Belge bölümü -
_ _ _

Mustafa Kemal Atatürk’ün kurduğu partinin gaflet ve dalalet içine düştüğünü gördüklerini söyleyen Kurum, "Net bir şekilde söylüyorum, Cumhuriyet Halk Partisi özgür ve bağımsız bir parti değildir. Bu manada bugün CHP Kandil'in işaret ettiği ‘Kent Uzlaşısı’nı yapmak üzere bir gayret içerisindedir. Masa arkasında, kapı arkasında kirli ittifaklar kurup, bu ittifakları söyleyememek, adını da Kent Uzlaşısı olarak tarif etme çabası içerisindeler. Bunu milletimiz çok iyi görüyor. ‘Kent Uzlaşısı’ olduğu zaman şu anki parti, terör örgütüne mesafe mi koyacak? Bu parti terör örgütü propagandasını yapmaktan vazgeçecek mi?
Bu anlayışı bile isteye ittifakın adını Kent Uzlaşısı olarak koymaya ve bu ittifakı gizlemeye çalışıyorlar. Şunu da ifade etmek istiyorum CHP’ye gönül veren kardeşlerimiz de bu durumdan oldukça rahatsızlar. İsyan edenler, ayrılanlar var. Daha önce parti yönetiminde olan ama bu ittifaktan, bu duruştan, bu yaşananlardan rahatsız olanlar var. Bunları da dile getiriyorlar. Cumhuriyet Halk Partili seçmenin de alternatifsiz olmadığını düşünüyorum. Onların da alternatifi var, dolayısıyla o alternatifleri bugün bu yerel seçimde 31 Mart’ta sandığa yansıtacaklarına yürekten inanıyorum. Çünkü İstanbul Büyükşehir Belediyesi kaynaklarını CHP’nin kongresinde delegelerin partiyi bölmesi için harcayan bir anlayışla karşı karşıyalar. Bundan rahatsızlar, bu rahatsızlıkların kendileri dile getiriyorlar. Bugün ayrılan, bağımsız belediye başkan adaylığı ortaya koyan veya partinin yönetiminde Genel Başkan Yardımcısı pozisyonunda çalışan kişiler bu rahatsızlıklarını net bir şekilde dile getiriyorlar. İstanbul’un kaynaklarını İstanbul’a kullanmak lazım. İstanbul’un kaynaklarını siz kendi geleceğiniz için, kendi ikbaliniz için kullanamazsınız. İstanbul'u üzerseniz, İstanbul'da sizi üzer." sözleriyle Kent Uzlaşısına ve CHP içerisindeki tartışmalara dikkat çekti.
"Sahadaki sevgi gümbür gümbür geldiğimizi bize net bir şekilde gösteriyor"

_ _ _

Kaydedilen veriler -
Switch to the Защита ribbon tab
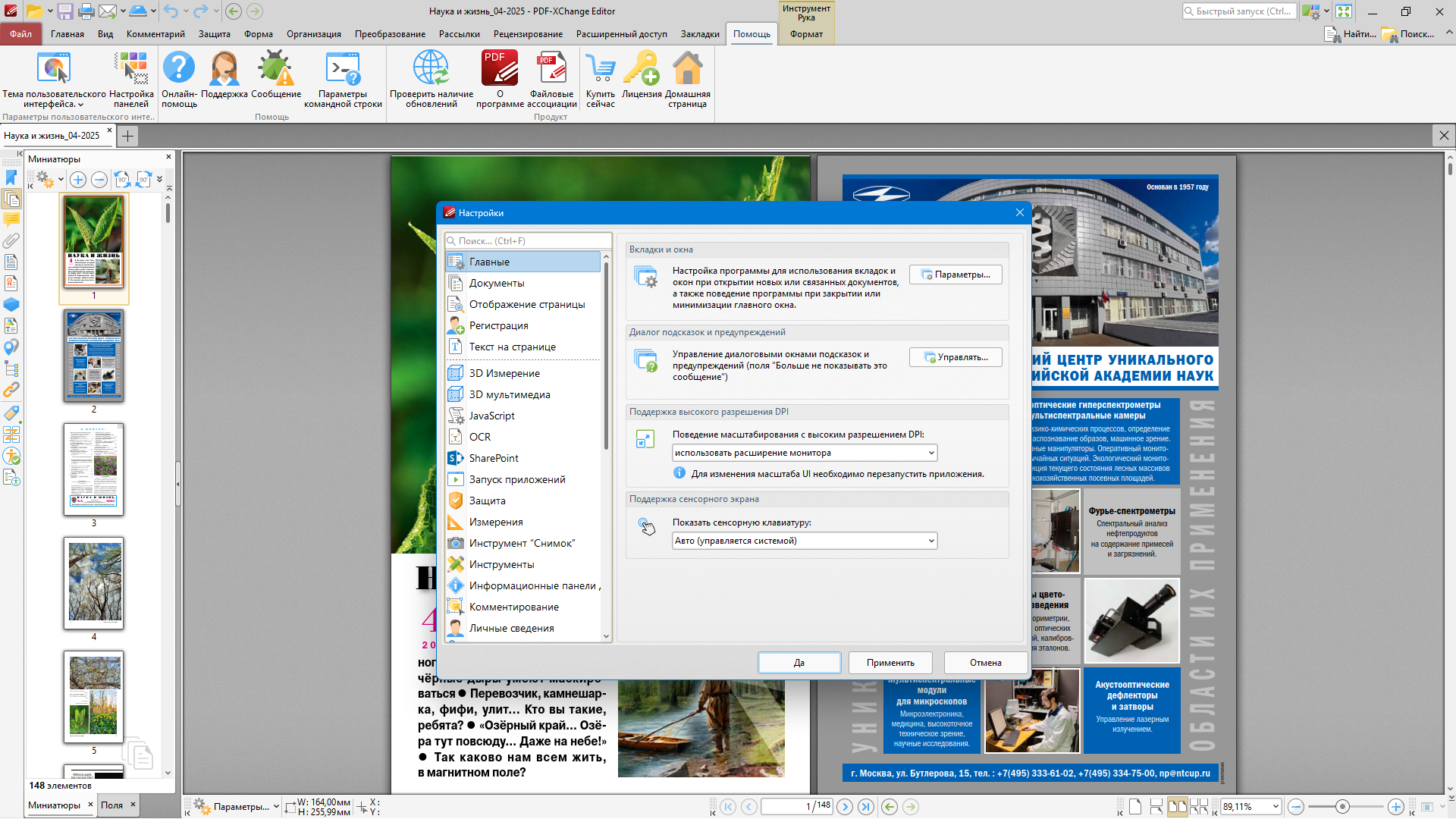214,34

_ _ _

Aşağıdakileri tamamlayın -
a - Yukarıdaki belge bölümüne göre şu ifadelerin her birinin metinle uyuşup uyuşmadığını evet veya hayır ile belirtin ve kararı veren sözcükleri metinden aynen alıntılayın: (i) Kurum'a göre CHP özgür ve bağımsız bir partidir. (ii) Kurum, yerel seçimin 31 Mart'ta yapılacağını belirtir. (iii) Kurum, İstanbul'un kaynaklarının İstanbul için kullanılması gerektiğini söyler.
b - Belge bölümünde "Bu anlayışı bile isteye" sözleriyle başlayan paragrafı, temel bilgilerini koruyarak madde madde kısaca yeniden yazın.
c - Belge bölümüne göre Kurum, CHP'nin Kandil'in işaret ettiği neyi yapmaya çalıştığını söylüyor?

Çıktılar -
a -
(i) Hayır: "Cumhuriyet Halk Partisi özgür ve bağımsız bir parti değildir."
(ii) Evet: "bu yerel seçimde 31 Mart’ta sandığa yansıtacaklarına yürekten inanıyorum"
(iii) Evet: "İstanbul’un kaynaklarını İstanbul’a kullanmak lazım."

b -
- Kurum'a göre ittifakın adı bilerek "Kent Uzlaşısı" olarak konuluyor ve ittifak gizlenmeye çalışılıyor.
- CHP'ye gönül verenler bu durumdan oldukça rahatsız. İsyan edenler ve ayrılanlar var. Daha önce parti yönetiminde bulunup rahatsızlığını dile getirenler de var.
- Kurum, CHP seçmeninin alternatifsiz olmadığını düşünüyor. Seçmenin bu alternatifleri 31 Mart'taki yerel seçimde sandığa yansıtacağına inanıyor.
- Rahatsızlığın nedeni, İstanbul Büyükşehir Belediyesi kaynaklarını CHP kongresinde delegelerin partiyi bölmesi için harcayan bir anlayış.
- Ayrılanlar, bağımsız belediye başkan adaylığı ortaya koyanlar ve Genel Başkan Yardımcısı olarak çalışan kişiler bu rahatsızlığı açıkça dile getiriyor.
- Kurum'a göre İstanbul'un kaynakları İstanbul için kullanılmalı, kişisel gelecek ve ikbal için kullanılamaz. İstanbul'u üzenler de İstanbul tarafından üzülecektir.

c - Kurum'a göre CHP, Kandil'in işaret ettiği "Kent Uzlaşısı"nı yapmaya çalışıyor.